His cleverness was like a candle which lit only the road before him. He had no idea that behind him, the skies had darkened. He had no inkling that his wealth had fanned the flames of jealousy among his competitors. He naively believed that hard work and prudent saving would be enough.
The year before, an American businessman had come to Vancouver to open a different kind of market: the produce was laid out on shelves and the customers could select for themselves, like in a department store. Ah-Fat was fired with enthusiasm and adamant that, by hook or by crook, he would sell his own produce direct to the supermarket. It would save such a lot of time and bother. And by dint of cutting his profit margins to the bare minimum, he finally succeeded in getting his produce on the supermarket shelves.
But, unbeknownst to him, someone was watching his every move.
The meat and vegetables bearing the label of Ah-Fat’s farm had only been in the supermarket two weeks when disaster struck.

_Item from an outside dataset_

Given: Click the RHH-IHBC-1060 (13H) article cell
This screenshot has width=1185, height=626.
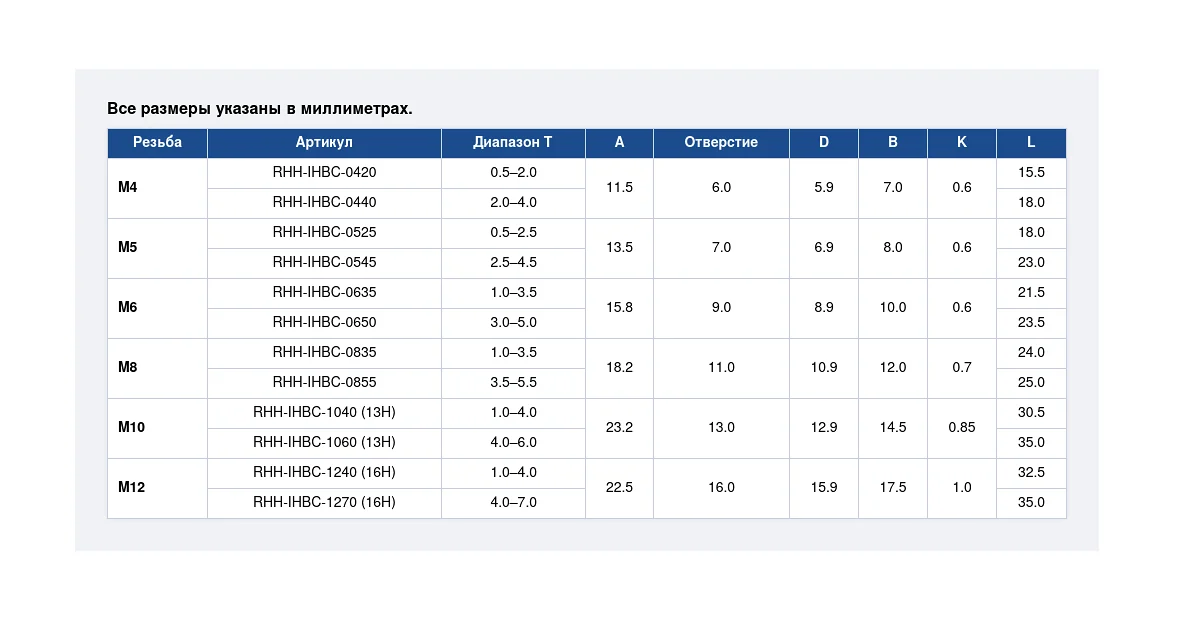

Ah-Fat was taken to court over allegations that his chicken meat was contaminated and had given several customers serious food poisoning.
The supermarket owner saved his own skin by dumping all Ah-Fat’s produce and suing him in court.
The government blocked all Ah-Fat’s bank accounts and carried out an investigation.
In the years since he set up his first laundry, Ah-Fat had been taken to court many times. He used to say he was in and out of Gol
d Mountain courts more frequently than his own house and knew the judges better than his own wife. Each time he had had a lucky escape, even turned it to his own advantage once or twice—but not this time. On previous occasions, he was a small man who could take it. But this time, he was a big businessman, and it broke him. No sooner had the trial begun than his creditors sprang up like mushrooms after spring rain. Banks, fertilizer merchants, the water, electricity and coal suppliers. He might get away from one but he could not avoid them all. The little cash he had left was only enough to pay off Loong Am and the other workers. Eventually, Mr. Henderson advised Ah-Fat to declare bankruptcy. Overnight, his flourishing business crumbled to dust, leaving him without a cent. The burden of supporting the family fell on Kam Ho, whose wages now went straight to his father before his own hands had time to warm the notes.
After this, Ah-Fat aged rapidly. It showed not in his face or his body but in his eyes. He had been a keen-eyed man with a sharp, crystalline gaze. Now his eyes were clouded, as if grains of sand had been dropped into them. Whenever Kam Ho went home to see his father, he would find him sitting alone in a room shrouded in smoke, a cigarette dangling from his lips. He was living on his own, and on the days when he could not be bothered to cook for himself, he got by on a mug of tea and a dry biscuit.
“Go home,” said Kam Ho. “Go back to Hoi Ping and live with Mum. Mum’ll feed you with good food.” Ah-Fat shook his head vigorously. “I can only go when I’ve made money. Otherwise they’ll say I’ve come home as a beggar.” “Who would dare accuse you of being a beggar?” protested Kam Ho. “Look at all the property our family owns. Besides, I’ll send you dollar letters every month and you can smoke all the tobacco you want.”